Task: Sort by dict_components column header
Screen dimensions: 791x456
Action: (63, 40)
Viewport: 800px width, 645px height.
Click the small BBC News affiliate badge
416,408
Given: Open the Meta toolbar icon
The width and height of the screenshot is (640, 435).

####

→ **THE TASK**
Revise the material above so that each occurrence of "width" becomes "breadth", keeping everything else unchanged.

→ **ANSWER TO THE PROBLEM**
Task: Sort by dict_components column header
Screen dimensions: 791x456
Action: (63, 40)
Viewport: 800px breadth, 645px height.
Click the small BBC News affiliate badge
416,408
Given: Open the Meta toolbar icon
The breadth and height of the screenshot is (640, 435).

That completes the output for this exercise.